═══ Extrait présenté ═══
« Frontières » : mélodrame et libre circulation des biens
« Frontières » : mélodrame et libre circulation des biens
Par Thomas Sotinel
La jeune réalisatrice burkinabée Apolline Traoré tente de concilier éducation civique et rebondissements dans ce « road movie » qui traverse l’Afrique de l’Ouest.
Les routes d’Afrique de l’Ouest sont peu sûres. Mal entretenues, elles sont sillonnées par des véhicules, autocars, camions, taxis collectifs qui le sont encore plus. Elles sont aussi coupées de barrages, officiels ou illégaux. Qu’on ait affaire à des douaniers, des policiers ou des coupeurs de route, il faudra payer, en espèces ou de sa personne. Ce réseau routier plein de périls peut aussi bien être le décor d’un mélodrame que le prétexte d’un film d’éducation civique. Jeune réalisatrice burkinabée, Apolline Traoré a choisi de ne pas choisir. Son premier long-métrage tient du communiqué didactique et du feuilleton à rebondissements, un cocktail qui pourrait s’avérer toxique sans l’énergie que mettent réalisatrice et actrices à mener les trois héroïnes à destination.
═══ Données affichées ═══
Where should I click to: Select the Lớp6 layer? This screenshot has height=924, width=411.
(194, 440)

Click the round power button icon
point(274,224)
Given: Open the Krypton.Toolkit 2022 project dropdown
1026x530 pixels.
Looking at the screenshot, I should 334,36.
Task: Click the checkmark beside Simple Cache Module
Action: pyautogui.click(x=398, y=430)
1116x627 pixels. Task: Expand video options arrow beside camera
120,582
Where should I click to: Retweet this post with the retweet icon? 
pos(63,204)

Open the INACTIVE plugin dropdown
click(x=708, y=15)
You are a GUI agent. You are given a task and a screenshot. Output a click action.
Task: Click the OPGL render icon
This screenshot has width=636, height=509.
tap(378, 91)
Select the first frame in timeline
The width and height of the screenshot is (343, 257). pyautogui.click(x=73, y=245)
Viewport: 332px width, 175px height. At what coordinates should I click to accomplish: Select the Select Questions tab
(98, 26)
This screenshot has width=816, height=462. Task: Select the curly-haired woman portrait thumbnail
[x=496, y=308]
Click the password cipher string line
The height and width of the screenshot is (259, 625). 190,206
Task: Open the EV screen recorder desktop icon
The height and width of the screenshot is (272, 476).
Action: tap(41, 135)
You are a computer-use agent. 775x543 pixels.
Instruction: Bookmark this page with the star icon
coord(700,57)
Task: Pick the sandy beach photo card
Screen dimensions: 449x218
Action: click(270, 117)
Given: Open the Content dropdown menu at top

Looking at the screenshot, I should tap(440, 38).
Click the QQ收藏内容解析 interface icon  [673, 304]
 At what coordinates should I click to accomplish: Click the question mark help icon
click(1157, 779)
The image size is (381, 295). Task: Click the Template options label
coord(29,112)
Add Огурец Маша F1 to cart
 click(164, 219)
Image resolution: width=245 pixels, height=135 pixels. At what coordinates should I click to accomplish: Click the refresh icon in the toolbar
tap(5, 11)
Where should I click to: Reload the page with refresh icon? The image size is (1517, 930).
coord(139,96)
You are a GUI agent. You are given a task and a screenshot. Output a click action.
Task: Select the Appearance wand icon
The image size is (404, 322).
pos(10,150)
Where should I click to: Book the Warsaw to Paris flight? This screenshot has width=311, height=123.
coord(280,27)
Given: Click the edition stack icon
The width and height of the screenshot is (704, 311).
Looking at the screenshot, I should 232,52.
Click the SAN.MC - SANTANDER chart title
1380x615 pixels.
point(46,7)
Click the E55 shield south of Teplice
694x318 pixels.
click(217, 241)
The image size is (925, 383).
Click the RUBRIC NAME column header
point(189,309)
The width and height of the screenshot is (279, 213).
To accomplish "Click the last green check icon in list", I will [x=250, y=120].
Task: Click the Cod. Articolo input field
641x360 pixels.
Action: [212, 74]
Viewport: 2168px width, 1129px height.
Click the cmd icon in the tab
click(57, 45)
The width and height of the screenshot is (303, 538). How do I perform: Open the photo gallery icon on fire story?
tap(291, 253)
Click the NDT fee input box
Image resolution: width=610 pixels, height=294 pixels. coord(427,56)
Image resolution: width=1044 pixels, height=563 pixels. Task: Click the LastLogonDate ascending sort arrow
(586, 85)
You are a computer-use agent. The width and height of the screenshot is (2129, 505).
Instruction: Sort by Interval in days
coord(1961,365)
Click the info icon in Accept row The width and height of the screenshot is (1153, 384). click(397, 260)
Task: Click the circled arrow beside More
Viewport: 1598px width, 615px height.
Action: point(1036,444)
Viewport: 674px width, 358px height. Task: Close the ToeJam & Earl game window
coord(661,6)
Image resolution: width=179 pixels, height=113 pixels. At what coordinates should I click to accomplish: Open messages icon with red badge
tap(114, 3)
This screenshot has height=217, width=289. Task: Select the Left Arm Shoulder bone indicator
═══
Marche à suivre:
Recopiez à l'identique l'intégralité de l'extrait consacré au film « Frontières ».

Zone de réponse:
« Frontières » : mélodrame et libre circulation des biens
« Frontières » : mélodrame et libre circulation des biens
Par Thomas Sotinel
La jeune réalisatrice burkinabée Apolline Traoré tente de concilier éducation civique et rebondissements dans ce « road movie » qui traverse l’Afrique de l’Ouest.
Les routes d’Afrique de l’Ouest sont peu sûres. Mal entretenues, elles sont sillonnées par des véhicules, autocars, camions, taxis collectifs qui le sont encore plus. Elles sont aussi coupées de barrages, officiels ou illégaux. Qu’on ait affaire à des douaniers, des policiers ou des coupeurs de route, il faudra payer, en espèces ou de sa personne. Ce réseau routier plein de périls peut aussi bien être le décor d’un mélodrame que le prétexte d’un film d’éducation civique. Jeune réalisatrice burkinabée, Apolline Traoré a choisi de ne pas choisir. Son premier long-métrage tient du communiqué didactique et du feuilleton à rebondissements, un cocktail qui pourrait s’avérer toxique sans l’énergie que mettent réalisatrice et actrices à mener les trois héroïnes à destination.